On March 4, 2020, Dr. Oxiris Barbot, the commissioner of the New York City Department of Health and Mental Hygiene, stated "There's no indication that being in a car, being in the subways with someone who's potentially sick is a risk factor, because, again, it goes back to the issue of casual contact."

... and there are so many others ... but I will stop quoting here.

I was already well read in the scientific literature about spread of pathogens, and also about face masks (including against air pollution, e.g., I had registered the domain name in March 2019, i.e., many months before COVID-19 was detected), so seeing the above plus so many other "experts" and "authorities" standing up on their soapboxes to try to assert their high status to put down others raising concerns, and getting things so wrong about a serious virus like the original COVID-19 ... Well, that experience in 2020 reminds me of the situation today with synthetic biology, A.I., and human existential risk -- so many establishment experts and authorities getting things so wrong.

(By the way, you may discuss with me designs for exceptionally good face masks against pathogens which are not too difficult to attain. I was wearing some unique homemade ones in public, and had more ideas based on persistent research of scientific literature. You can see some of my early 2020 responses on my site with some of that work done during the initial face mask shortage. Maybe enough of us smarter people can survive some kinds of future and worse pandemics. However, I had a difficult time getting others to follow up.)

So, anyway, when you read literature on emerging technologies and existential risks, keep COVID-19 and the events of 2020 in mind.

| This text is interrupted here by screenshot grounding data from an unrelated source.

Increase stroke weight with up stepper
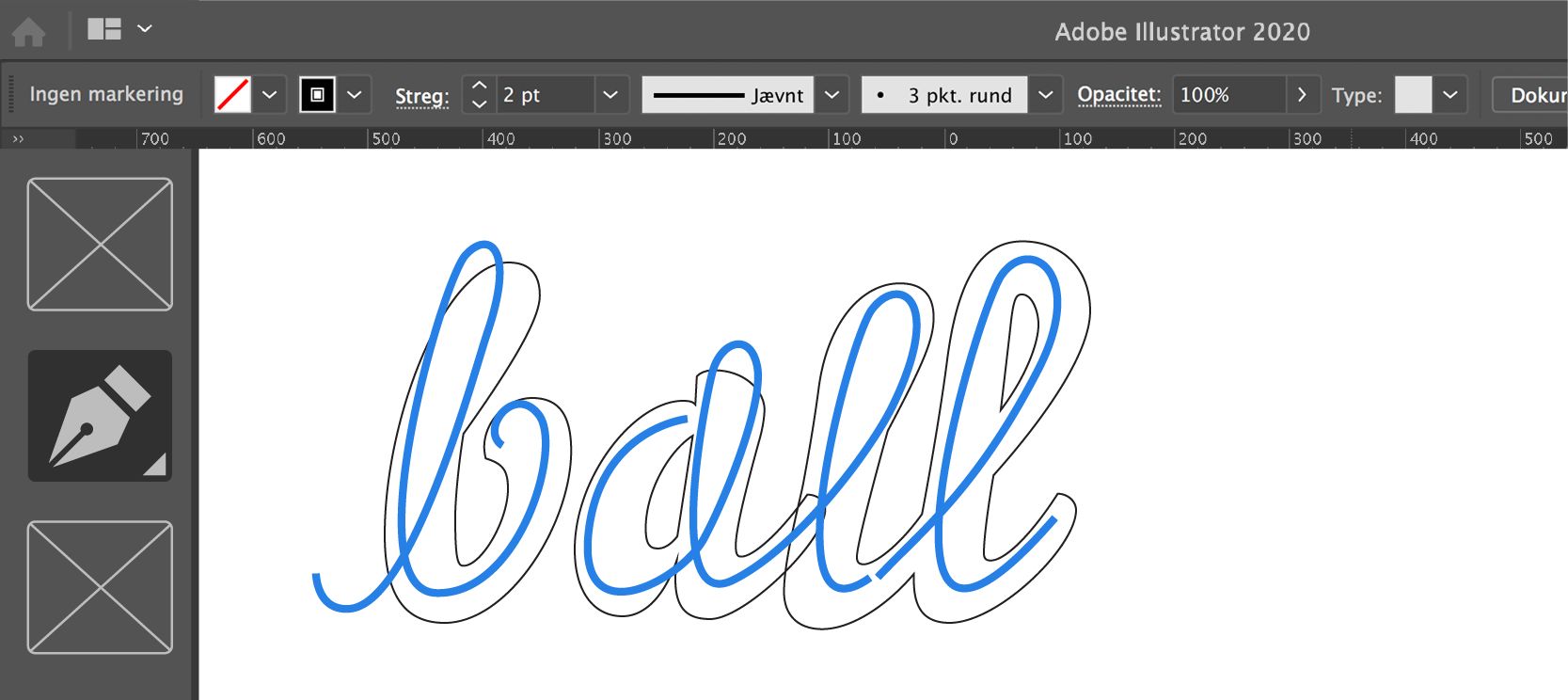(479, 85)
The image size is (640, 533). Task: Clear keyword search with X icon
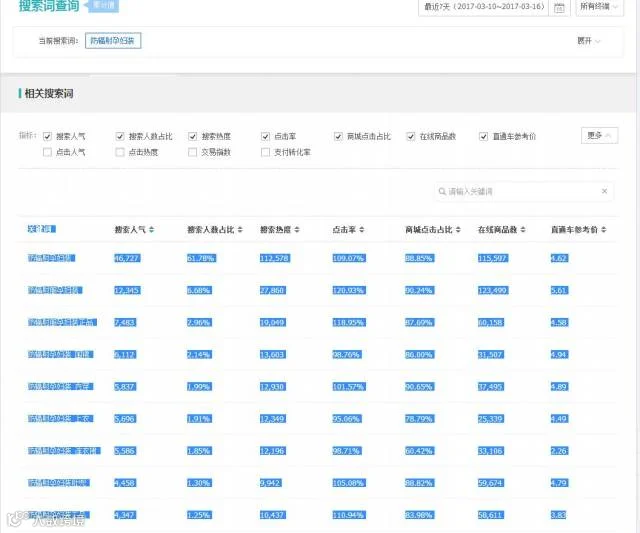(604, 191)
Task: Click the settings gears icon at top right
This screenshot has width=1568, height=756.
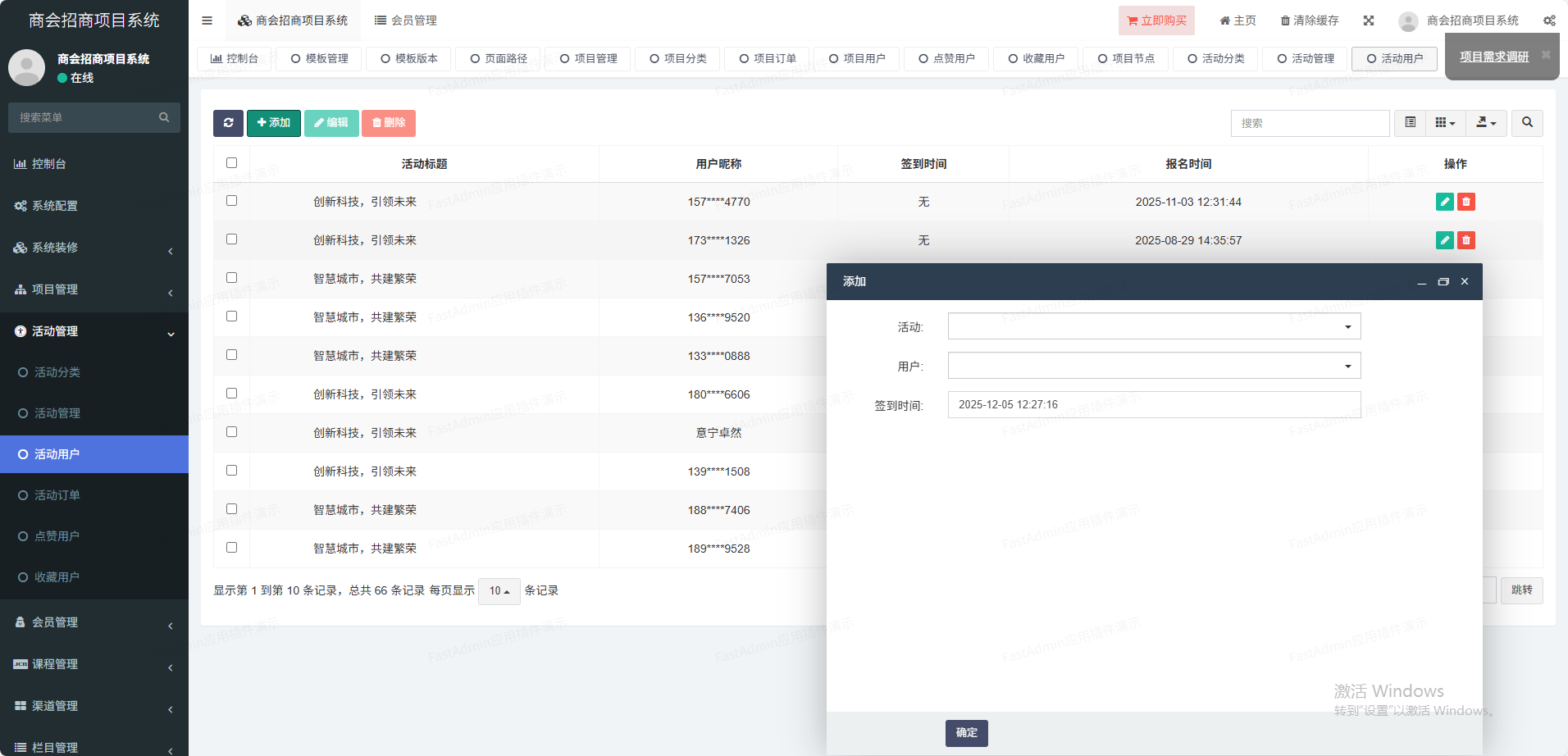Action: pos(1549,20)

(I also spent many years working as a contractor for various U.S. government agencies before ... but have resisted getting into that topic ... but it was enough to make me lose a lot of confidence in the ability of governments to go beyond small and slow steps.)

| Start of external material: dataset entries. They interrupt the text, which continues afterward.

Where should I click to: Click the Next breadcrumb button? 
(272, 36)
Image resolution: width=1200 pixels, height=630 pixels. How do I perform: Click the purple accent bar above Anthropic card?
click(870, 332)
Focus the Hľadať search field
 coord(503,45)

I have little doubt that companies and some bad actors (including military competition) will race to create a destructive future, and the real race is between space settlement vs. catastropic events or extinction.

People will also "cherry pick" what they believe ... whatever suits their self-interests.

It's good to read literature and understand things, but it's far more important to work on solutions, and not just to rely on and follow the "experts" and "authorities". There may not be a second chance when they get it wrong. It would be "unforgiveable neglect" (as Carl Sagan put it ...) to get things wrong on humankind survival. This is about life from Earth in this Universe and beyond.

Our choice is:

  • just return to business as usual,


  • help humankind survive.

As noted in the History section of this website, the late Dr. Carl Sagan stated on his immensely popular Cosmos TV series in 1980, trying to answer the question of why there are no observations of other civilizations in our Universe: "... Civilizations then might take billions of years of tortuous evolution to arise and then snuff themselves out in an instant of unforgiveable neglect. If this is a typical case, there may be few others, maybe nobody else at all for us to talk to. But consider the alternative, that occasionally civilizations learn to live with high technology and survive ... If only 1% of civilizations can survive technological adolescence, then ... [there could be millions of extraterrestrial civilizations ...]" He also spoke of civilizations surviving "the trap jointly set by their technology and their passions."

So, will we just continue to stumble forward by returning to business as usual, or will we help humankind survive?